Retype the full set of records. Keep every character identical.

━━━━━━━━━━━━━━━━━━━━━━━━━━━━━━

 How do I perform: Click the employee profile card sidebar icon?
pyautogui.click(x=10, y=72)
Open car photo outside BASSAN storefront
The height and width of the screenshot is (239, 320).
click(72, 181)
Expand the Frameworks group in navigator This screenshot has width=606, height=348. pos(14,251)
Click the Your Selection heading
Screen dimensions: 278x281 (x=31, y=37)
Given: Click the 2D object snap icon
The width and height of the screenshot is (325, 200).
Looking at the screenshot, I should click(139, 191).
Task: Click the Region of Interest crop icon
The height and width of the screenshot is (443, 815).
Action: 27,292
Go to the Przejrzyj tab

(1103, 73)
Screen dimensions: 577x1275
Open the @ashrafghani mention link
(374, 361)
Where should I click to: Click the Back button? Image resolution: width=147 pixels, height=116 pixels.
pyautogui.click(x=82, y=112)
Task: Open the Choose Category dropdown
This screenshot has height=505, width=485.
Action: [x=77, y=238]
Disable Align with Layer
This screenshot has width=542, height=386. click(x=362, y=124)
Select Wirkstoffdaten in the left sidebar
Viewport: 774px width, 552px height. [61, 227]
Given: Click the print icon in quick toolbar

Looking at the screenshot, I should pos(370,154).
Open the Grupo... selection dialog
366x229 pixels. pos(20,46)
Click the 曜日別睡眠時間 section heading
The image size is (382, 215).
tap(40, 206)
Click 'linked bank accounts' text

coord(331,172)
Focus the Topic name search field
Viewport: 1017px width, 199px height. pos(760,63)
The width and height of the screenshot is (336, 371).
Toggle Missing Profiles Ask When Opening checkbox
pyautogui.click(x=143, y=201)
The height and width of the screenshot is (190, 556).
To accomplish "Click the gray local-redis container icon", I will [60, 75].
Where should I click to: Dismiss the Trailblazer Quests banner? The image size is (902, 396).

━━━━━━━━━━━━━━━━━━━━━━━━━━━━━━

● **Result**:
 How do I perform: Click the employee profile card sidebar icon?
pyautogui.click(x=10, y=72)
Open car photo outside BASSAN storefront
The height and width of the screenshot is (239, 320).
click(72, 181)
Expand the Frameworks group in navigator This screenshot has width=606, height=348. pos(14,251)
Click the Your Selection heading
Screen dimensions: 278x281 (x=31, y=37)
Given: Click the 2D object snap icon
The width and height of the screenshot is (325, 200).
Looking at the screenshot, I should click(139, 191).
Task: Click the Region of Interest crop icon
The height and width of the screenshot is (443, 815).
Action: 27,292
Go to the Przejrzyj tab

(1103, 73)
Screen dimensions: 577x1275
Open the @ashrafghani mention link
(374, 361)
Where should I click to: Click the Back button? Image resolution: width=147 pixels, height=116 pixels.
pyautogui.click(x=82, y=112)
Task: Open the Choose Category dropdown
This screenshot has height=505, width=485.
Action: [x=77, y=238]
Disable Align with Layer
This screenshot has width=542, height=386. click(x=362, y=124)
Select Wirkstoffdaten in the left sidebar
Viewport: 774px width, 552px height. [61, 227]
Given: Click the print icon in quick toolbar

Looking at the screenshot, I should pos(370,154).
Open the Grupo... selection dialog
366x229 pixels. pos(20,46)
Click the 曜日別睡眠時間 section heading
The image size is (382, 215).
tap(40, 206)
Click 'linked bank accounts' text

coord(331,172)
Focus the Topic name search field
Viewport: 1017px width, 199px height. pos(760,63)
The width and height of the screenshot is (336, 371).
Toggle Missing Profiles Ask When Opening checkbox
pyautogui.click(x=143, y=201)
The height and width of the screenshot is (190, 556).
To accomplish "Click the gray local-redis container icon", I will [60, 75].
Where should I click to: Dismiss the Trailblazer Quests banner? The image size is (902, 396).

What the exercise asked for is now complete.